= Niamh Redmond =

Irish former model

Niamh Marie Redmond (born ) is an Irish former model and beauty pageant titleholder who was crowned Miss Ireland 1996.

Born to parents Ronald and Orla, Redmond grew up the only female child with three brothers in Drimnagh. At the age of nineteen she represented Dublin at Miss Ireland and was crowned the winner.

Although her win qualified her to represent the country at Miss Universe 1997, Redmond – who had deferred a place at Maynooth College to prepare for the pageant – was controversially replaced by Miss Ireland second runner-up Fiona Mullaly. When queried, pageant boss Kieran Murray stated that Mullaly was best suited to represent Ireland, and his decision to remove Redmond was a bid to raise the standard and profile of Miss Ireland. Redmond had previously been a contestant at Miss World 1996 where she was a favourite, but did not place, and former Miss Ireland boss Krish Naidoo, who defended Murray, claimed that Redmond had failed to impress the judges because she had given up completely.

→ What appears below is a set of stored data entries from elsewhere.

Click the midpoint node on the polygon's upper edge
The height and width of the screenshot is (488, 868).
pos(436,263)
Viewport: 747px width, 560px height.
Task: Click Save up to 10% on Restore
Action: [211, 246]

As a model, Redmond was lined to promote a range of summer clothing for Lee Jeans alongside Fair City actor Peter Warnock, but came under fire when she appeared in a contraceptives commercial shortly after being crowned.
Redmond graduated with a degree in finance, and worked in IT after her reign.

She is married to former Ireland rugby player and businessman Aidan McCullen. She has two sons.